Set task A:
For the passage on Canadian housing and interest rates, say whether each statement agrees with it, answering yes or no and quoting the deciding words: (i) typical Canadian mortgages mature in ten years at a fixed rate; (ii) mortgage rates are currently around 4.5%; (iii) China has entire cities that are empty because prices are too high.
Set task B:
Reproduce verbatim the part of the passage on Canadian housing and interest rates that opens with the words "The easiest relationship" and closes with "as described above.".

Document excerpt:

________________________________________

This is not to say that interest rates cannot go up in Canada since the world is currently undergoing a resource bust, and the United States has begun exporting more oil, even trying to recently open the market to Europe, both of which Canada is relatively dependent upon.

Also, to say that Canada currently has the most overpriced real estate is an oversight to say the least considering China currently has entire cities that are empty because prices are too high.

A ten to twenty percent drop in real estate prices would probably be a full blown financial crisis, and since mortgage rates are currently around 2.5%, a one to two hundred basis point rise could mean a nearly 50% decrease in real estate prices if interest payments are held constant. Canada would either have to start growing its economy at a much higher rate to encourage the central bank to raise rates to such a height, or oil would have to completely collapse suddenly to cause a speculatively possible collapse of CAD to encourage the same.

The easiest relationship to manipulate between prices and rates is the perpetuity:

p = i / r

where p is the price, i is the interest payment, and r is the interest rate. In this case, an increase of r from 2.5% to 4.5% would cause a 44.5% decrease in p if i is held constant. However, typical Canadian mortgages seem to mature in ten years at a fixed rate, so i cannot be held constant, and the relationship between r and p is less strong at earlier maturities, thus the most likely way for prices to collapse is for a financial collapse as described above.

________________________________________

Records shown:

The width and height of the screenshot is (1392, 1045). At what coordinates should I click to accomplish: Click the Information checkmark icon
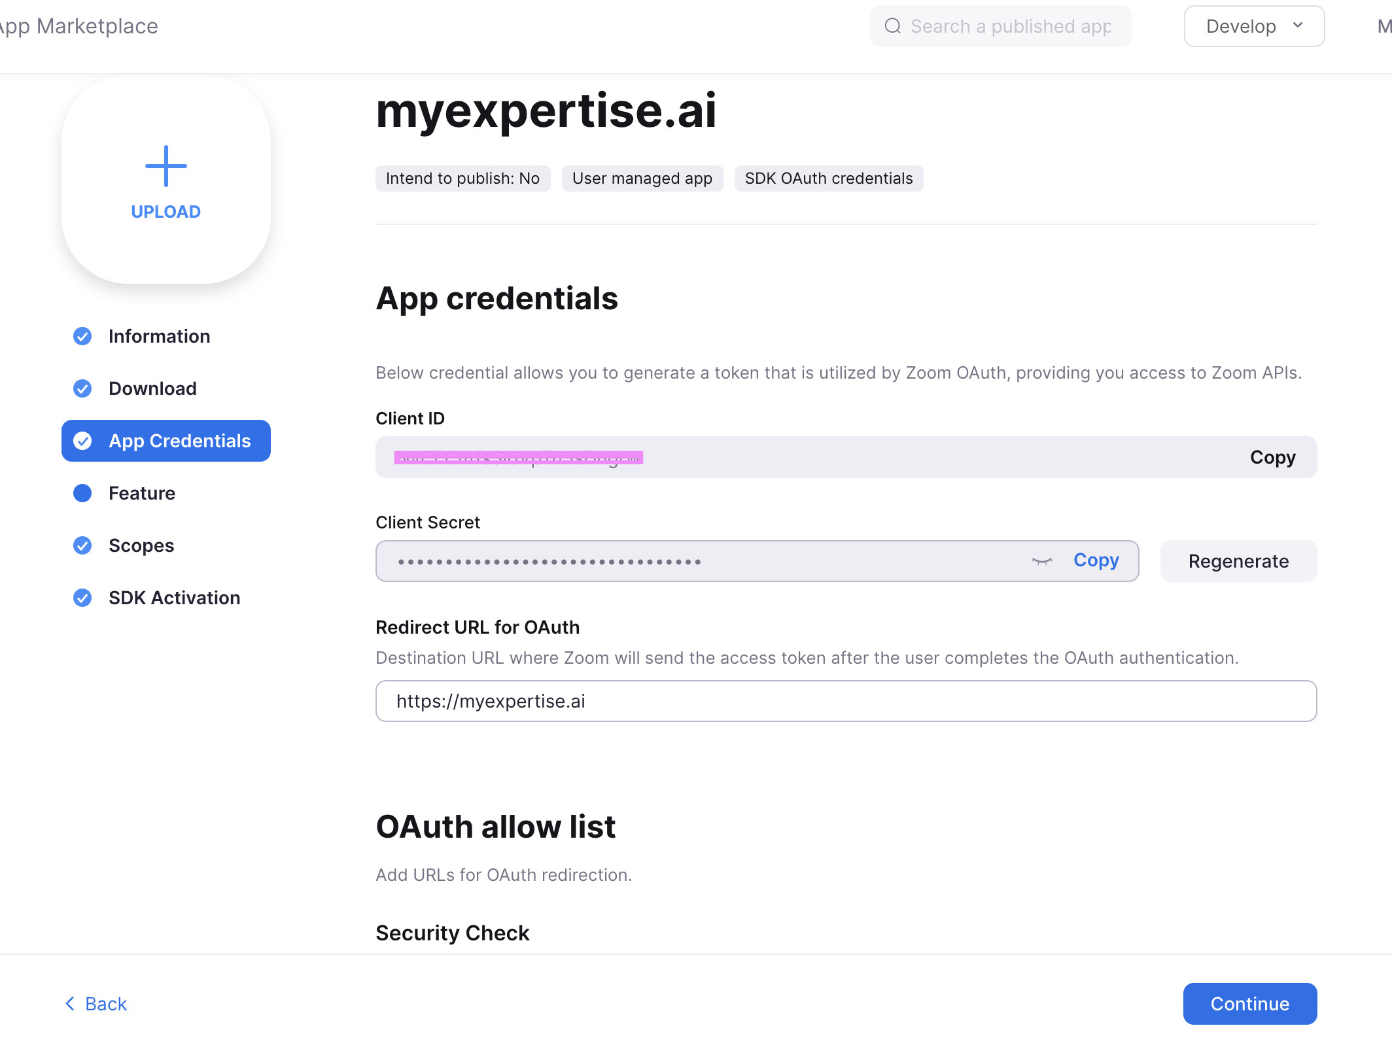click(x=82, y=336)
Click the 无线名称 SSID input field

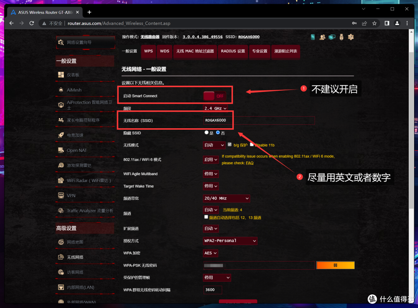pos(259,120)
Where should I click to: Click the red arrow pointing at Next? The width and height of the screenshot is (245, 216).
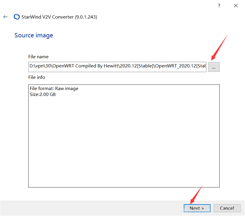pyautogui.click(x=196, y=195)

________________________________________

Task output A:
(i) Yes: "typical Canadian mortgages seem to mature in ten years at a fixed rate"
(ii) No: "mortgage rates are currently around 2.5%"
(iii) Yes: "China currently has entire cities that are empty because prices are too high"

Task output B:
The easiest relationship to manipulate between prices and rates is the perpetuity:

p = i / r

where p is the price, i is the interest payment, and r is the interest rate. In this case, an increase of r from 2.5% to 4.5% would cause a 44.5% decrease in p if i is held constant. However, typical Canadian mortgages seem to mature in ten years at a fixed rate, so i cannot be held constant, and the relationship between r and p is less strong at earlier maturities, thus the most likely way for prices to collapse is for a financial collapse as described above.